Peptide analysis by HPLC
Hydrophilic and hydrophobic peptides were determined in the WSE by reversed-phase HPLC (VWR Hitachi, model Elite Lachrom, Japan) equipped with an automated injector, an RP-C18 column (Purospher® STAR, 5 μm particle size, 120 Å, 250 mm × 4 mm i.d.), and a diode array detector (DAD), according to the method described by Pavia et al. (2000). The separations were carried out at a flow rate of 1 mL min−1 with eluent A for 10 min and a linear gradient from 0% to 80% of eluent B for 80 min. Eluent A was 0.1% trifluoroacetic acid in water, and eluent B was 0.1% trifluoroacetic acid in acetonitrile and water (60:40, v/v). After running the samples, the integration area of the peptides (Abs 220 nm) was determined. The area of peptides eluted between 10 and 35 min was considered as the hydrophilic peptide area, while the area of peptides eluted between 35 and 80 min was considered as the hydrophobic peptide area (Gonzalez de Llano et al., 1995). The amounts of hydrophobic and hydrophilic peptides were expressed as units of chromatogram area.
Statistical analysis
At least three experiments (batches) were performed, and results were expressed as mean values ± standard error of the mean (SEM).
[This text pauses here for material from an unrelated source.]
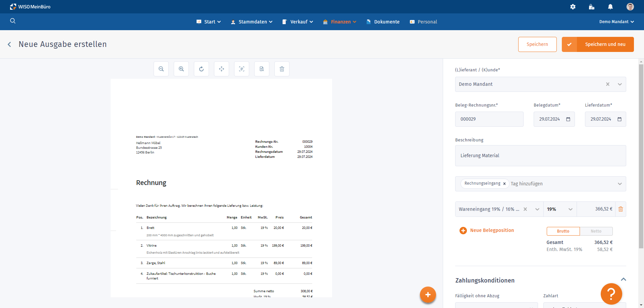
Task: Open the notifications bell
Action: coord(610,7)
A split-plot analysis of variance (ANOVA) design was used for comparisons between cheeses in each ripening time, with cheese treatments (control, Bac+, and Bac−) and ripening duration (days 7–28) as factors. For the chemical and texture analysis, a one-way ANOVA was used to assess the differences between the cheese treatments. When statistically significant differences were found (p < 0.05), the post-hoc Tukey test was used to distinguish between the cheese treatments. Statistical tests were performed using IBM SPSS Statistics, version 28 (IBM Corporation, New York, USA).
Results and discussion
Microbiological analysis and bacteriocin activity
The CFU of Lactococcus sp. in the different treated cheeses is shown in Figure 1. As observed, the Lactococcus counts were similar (p > 0.05) in all cheese treatments with values between 7 and 8 log CFU g−1. Levels of these bacteria remained > 7 log CFU g−1 throughout ripening in all cheeses. These results are in agreement with those of other authors who have observed the survival and maintenance of LAB counts during ripening (Garde et al., 2006; Kocak et al., 2020). Although the media used to determine CFUs could not distinguish between the Lc. lactis starter strains and the bacteriocin-producing strain (Lc. lactis subsp. lactis L3A21M1), the bacteriocin was detected in the cheese inoculated with this strain on days 7, 14, 21, and 28 (data not shown). WSEs from all cheese treatments were tested under identical conditions, and inhibition was observed exclusively in the cheese inoculated with the bacteriocin-producing strain. Despite the presence of bacteriocin (lacticin 481), the number of Lactococcus in this cheese was slightly higher and maintained throughout the ripening period. Some authors observed that lacticin 481 has a bacteriostatic mode of action on lactococcal cultures, with some cells suffering gradual lysis, whereas other cells continued to grow (O'Sullivan et al., 2002). In the present work, this particular mode of action of lacticin 481 would explain the growth of Lactococcus sp. in cheese with simultaneous activity of the bacteriocin during the first week. It should be noted that bacteriocin activity was evaluated from day 7 onwards, and samples from the early fermentation stage (day 0–1) were not analyzed in this study. Previous studies have shown that bacteriocins produced by Lactococcus lactis are actively excreted and reach their highest expression and activity during the early stages of cheese manufacture, followed by a decline during ripening due to reduced gene expression, diffusion limitations, adsorption to the cheese matrix, or proteolytic degradation (Noutsopoulos et al., 2017). In this context, the pronounced proteolytic activity observed in Bac+ cheeses at day 7 may reflect bacteriocin accumulation during early fermentation, which could have promoted early starter cell lysis and subsequent release of intracellular enzymes before the first sampling point.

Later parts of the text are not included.